Rensselaer/30 July 2008

From 2008.igem.org

Promoter Group - 7.30.08

Transformation of Fe Promoter (Plate 1007 Well 7C) Into TOP10 E. coli

Set up petri dishes with bleach, dH2O, ethanol for wash of punch tool.

Aliquot 10 uL H20 to PCR tube. Incubate 10 uL H2O @ 50C for 5 minutes.

Punch out two DNA disks into 10 uL H2O making sure to wash punch tool in between.

Incubate PCR tube w/ H20 and DNA @ 42C for 20 minutes.

During incubation, thaw TOP10 supercompetent cells on ice.

Transfer all liquid to TOP10 cells. Incubate on ice 30 minutes.

Heat shock cells @ 42C 45 s. Incubate on ice for 2 minutes.

Transfer sample (cells + DNA) to 900 uL 2XYT. Incubate 1h @ 37C w/ shaking.

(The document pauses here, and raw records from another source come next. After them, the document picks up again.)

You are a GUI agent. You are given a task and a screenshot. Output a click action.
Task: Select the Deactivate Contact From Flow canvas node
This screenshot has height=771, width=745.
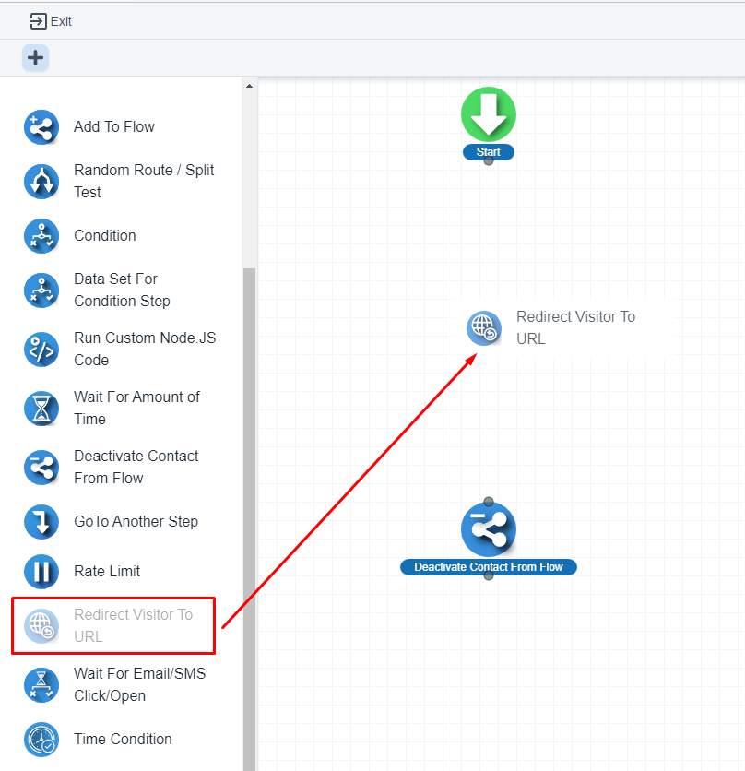489,530
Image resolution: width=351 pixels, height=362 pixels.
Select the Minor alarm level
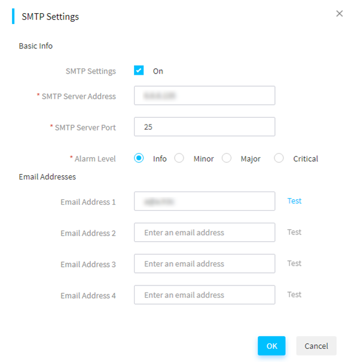click(x=179, y=158)
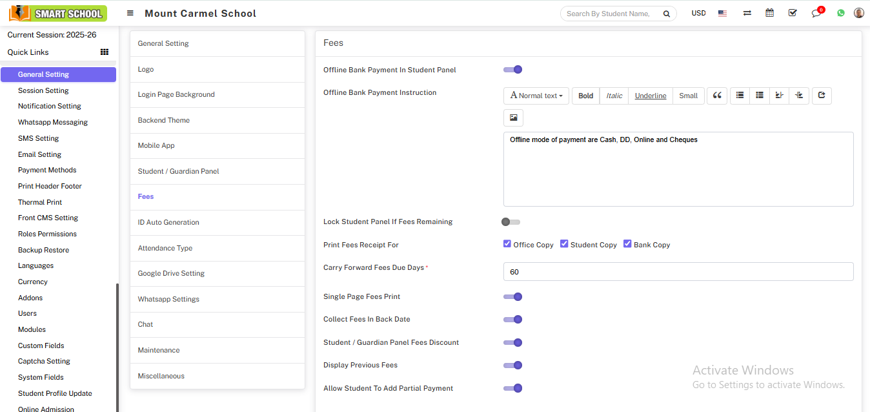
Task: Disable Single Page Fees Print toggle
Action: (512, 297)
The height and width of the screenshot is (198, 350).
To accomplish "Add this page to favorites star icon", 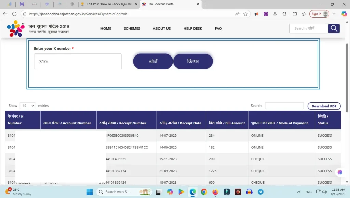I will point(245,14).
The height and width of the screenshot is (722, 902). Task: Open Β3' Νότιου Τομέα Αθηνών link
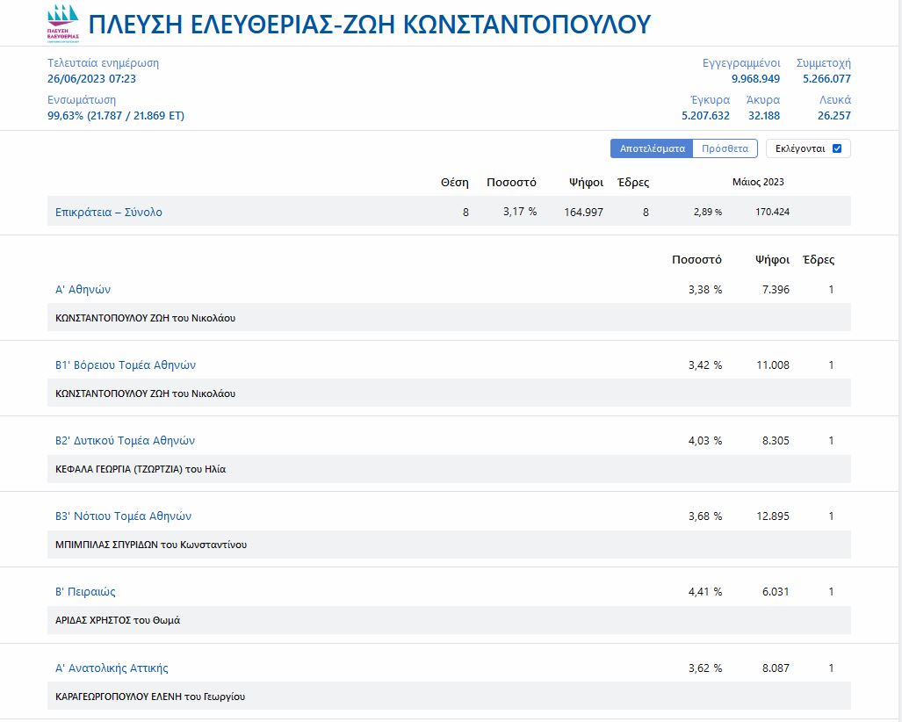(123, 516)
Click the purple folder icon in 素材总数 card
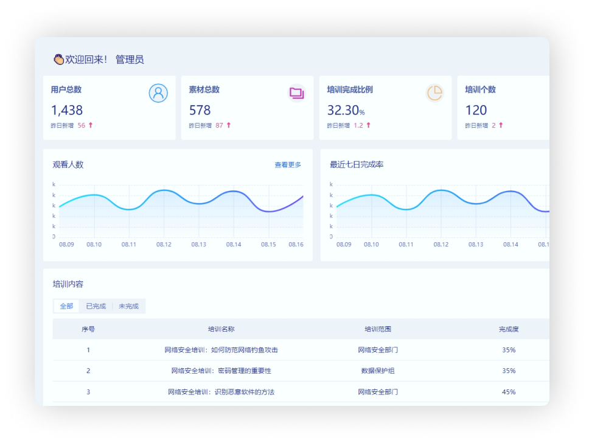 pos(296,93)
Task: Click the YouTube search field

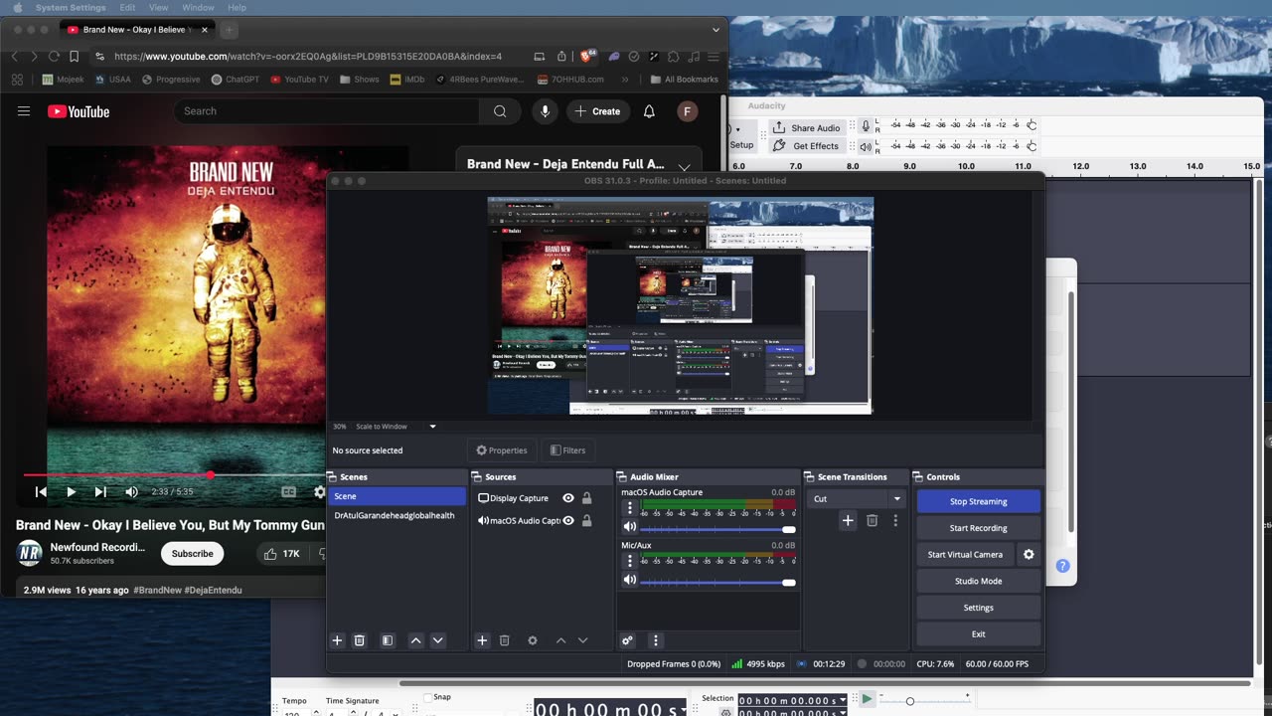Action: pos(328,111)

Plate 100 uL undiluted and 100 uL 50% concentrated on LB + 100 ug/ml amp plate.

Incubate @ 37C ON.

DNA Miniprep

Result:

Pelleted 5 ml of cells with Ptet promoter and mRFP reporter (plasmid part BBa_J61002).

Plasmid was renamed to pPDJ, stored in 100 ul of H2O.

Carotenoid Group 7.30.08

Transformed BL21 cells were examined. pUC-MN plasmid produced slightly yellow cells. pUC-EBI plasmid produced pale pink colonies with some brighter pink colonies. pUC-crtY cells showed normal coloration.

The two different observed colony types in pUC-EBI were streaked out on a plate for comparison. Colonies from all three transformations were transferred to liquid LB and shaken at 37C overnight to prepare for plasmid minipreps and freezerstocks.